Transgenic Hbbsingle/single SAD1 (SAD) mice and nontransgenic wild-type littermates (C57/Black mice, control group).
Cecal ligation and puncture-induced peritonitis.
We found that 24 hrs after peritonitis, control littermate mice showed an increase in inducible and endothelial nitric oxide synthase messenger RNA and proteins, together with an increase in exhaled nitric oxide (shift of the balance toward nitric oxide synthesis). In contrast, SAD mice, which showed elevated inducible and endothelial nitric oxide synthase protein expression at baseline, showed a marked decrease in nitric oxide synthase proteins, lung nitric oxide end-products, and exhaled nitric oxide after peritonitis, reflecting a shift of the enzymatic balance toward inhibition of nitric oxide synthesis. Peritonitis increased messenger RNA levels of arginase I and arginase II in controls and SAD mice but with a greater increase in arginase I in SAD than in control mice. Peritonitis was associated with a higher mortality rate at 24 hrs in SAD mice. Inhalation of nitric oxide (40 ppm in air) abolished the mortality rate induced by acute peritonitis in SAD mice.
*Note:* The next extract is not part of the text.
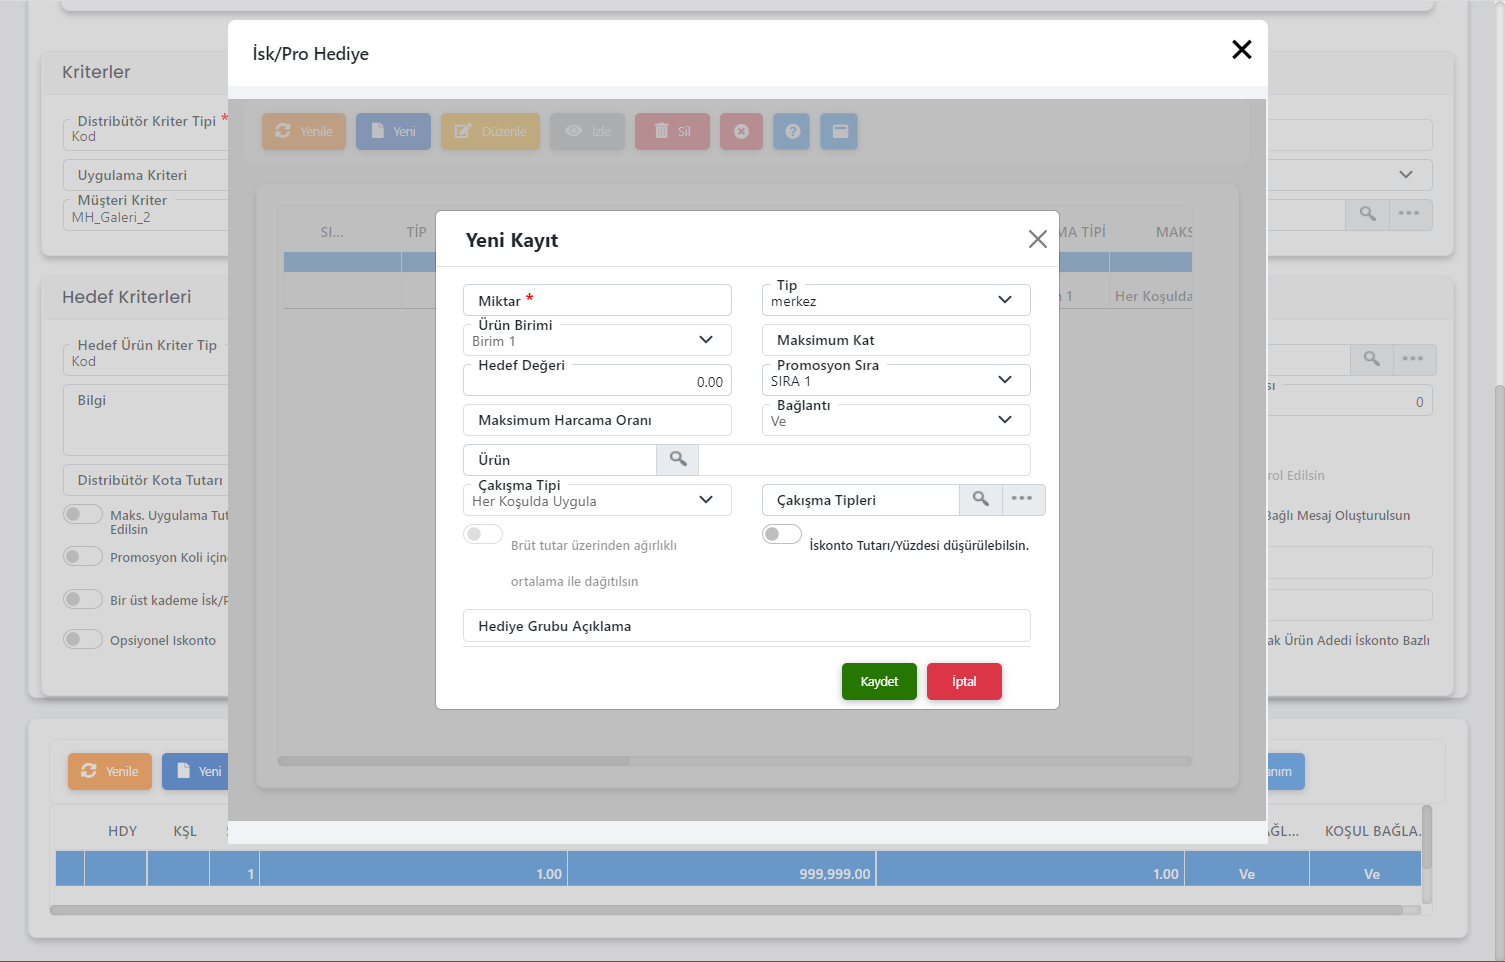
Task: Click the green Kaydet button
Action: (x=879, y=682)
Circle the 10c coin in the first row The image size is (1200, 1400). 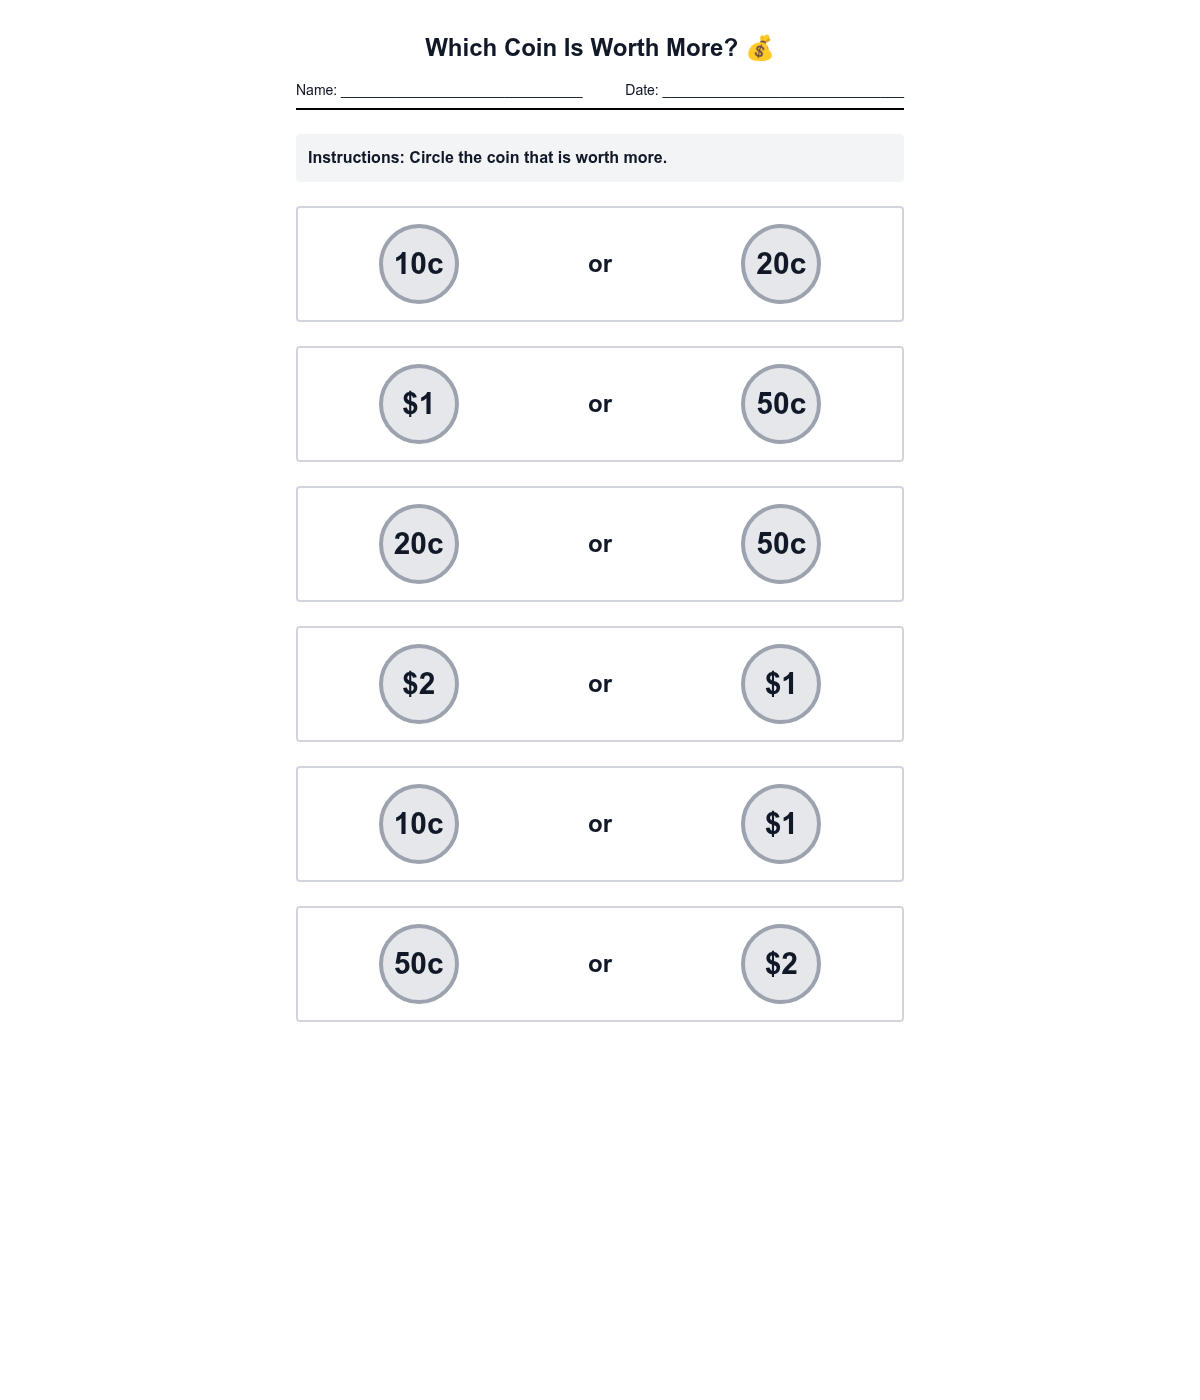coord(419,264)
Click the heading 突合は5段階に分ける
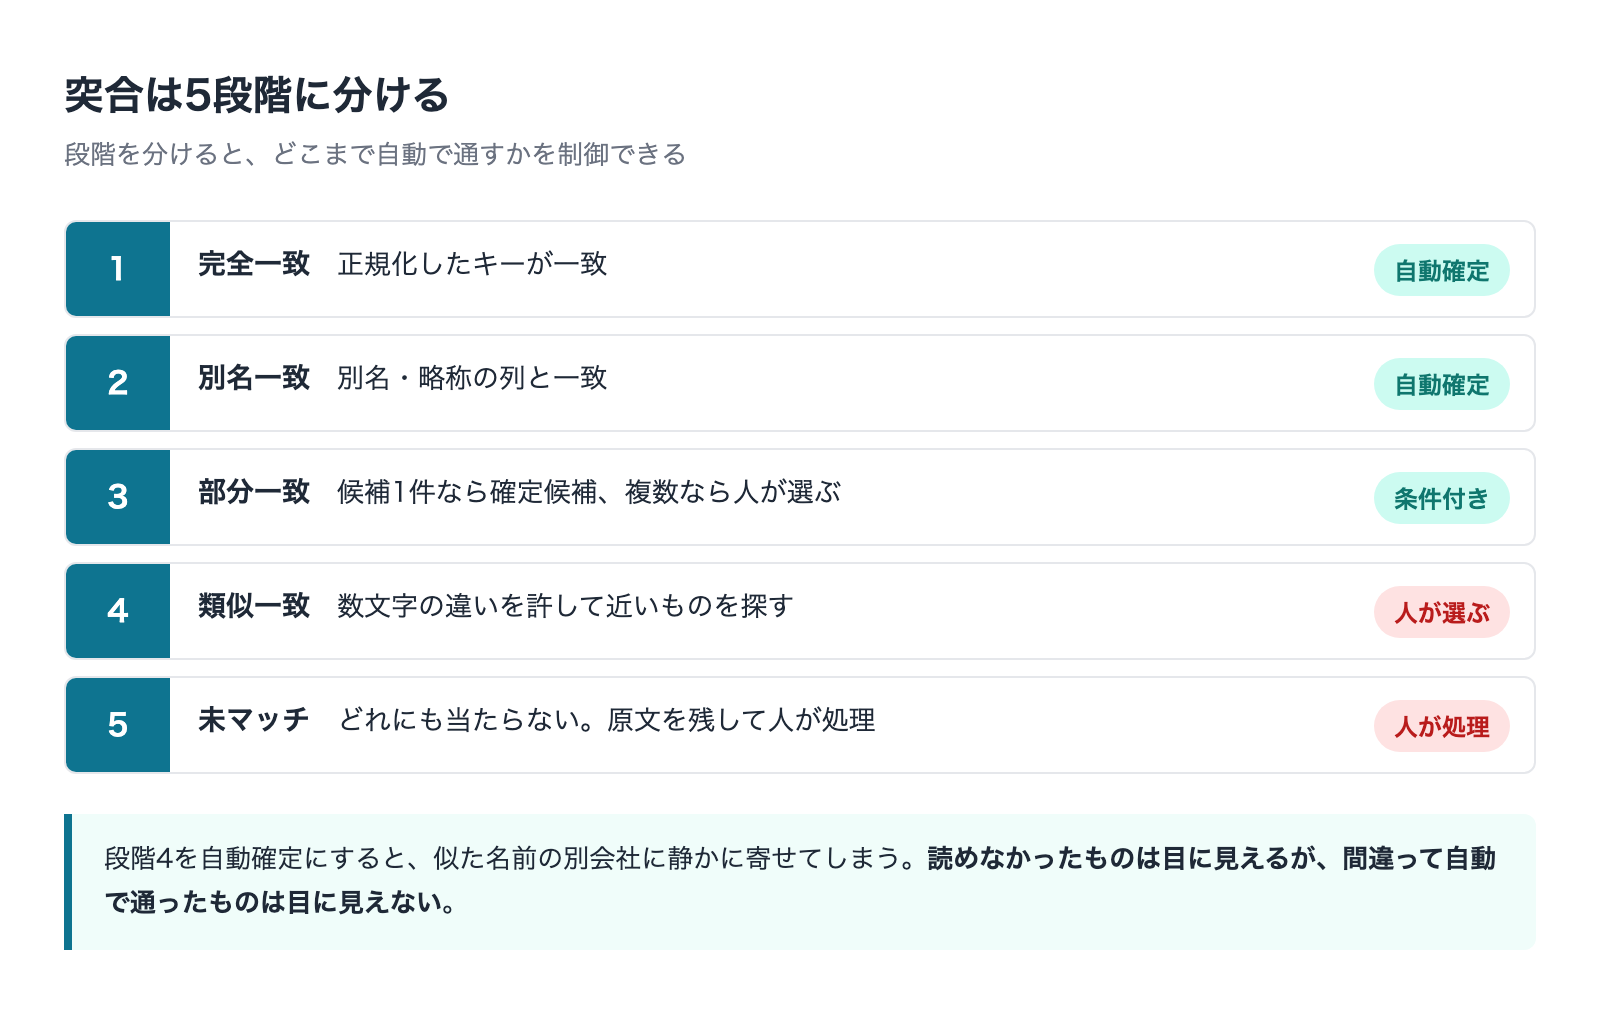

Acute peritonitis in SAD mice is associated with a defect in lung nitric oxide production and bioavailability that may participate in the acute systemic and lung vaso-occlusive complications of sickle cell disease.
一氧化氮生物利用度可能会限制镰状细胞病患者急性血管闭塞发作的发生或严重程度。由于脓毒症常参与血管闭塞危机和急性胸部综合征的起始过程,我们在转基因(SAD)镰状细胞小鼠中开展了本研究,以调查急性感染性腹膜炎是否会影响调控肺一氧化氮生成的酶平衡(一氧化氮合酶/精氨酸酶)。
对照动物研究。
一所学术机构的研究实验室。
转基因Hbbsingle/single SAD1(SAD)小鼠和非转基因野生型同窝小鼠(C57/黑鼠,对照组)。
盲肠结扎和穿刺诱导腹膜炎。
我们发现,腹膜炎发生24小时后,对照同窝小鼠的诱导型和内皮型一氧化氮合酶信使核糖核酸及蛋白增加,呼出一氧化氮也增加(平衡向一氧化氮合成方向转变)。相比之下,SAD小鼠在基线时诱导型和内皮型一氧化氮合酶蛋白表达升高,腹膜炎后一氧化氮合酶蛋白、肺一氧化氮终产物及呼出一氧化氮显著减少,这反映酶平衡向抑制一氧化氮合成方向转变。腹膜炎使对照组和SAD小鼠的精氨酸酶I和精氨酸酶II信使核糖核酸水平升高,但SAD小鼠精氨酸酶I的升高幅度大于对照小鼠。腹膜炎与SAD小鼠24小时时较高的死亡率相关。吸入一氧化氮(空气中40 ppm)可消除SAD小鼠急性腹膜炎诱导的死亡率。
SAD小鼠的急性腹膜炎与肺一氧化氮生成及生物利用度缺陷有关,这可能参与了镰状细胞病的急性全身和肺部血管闭塞并发症。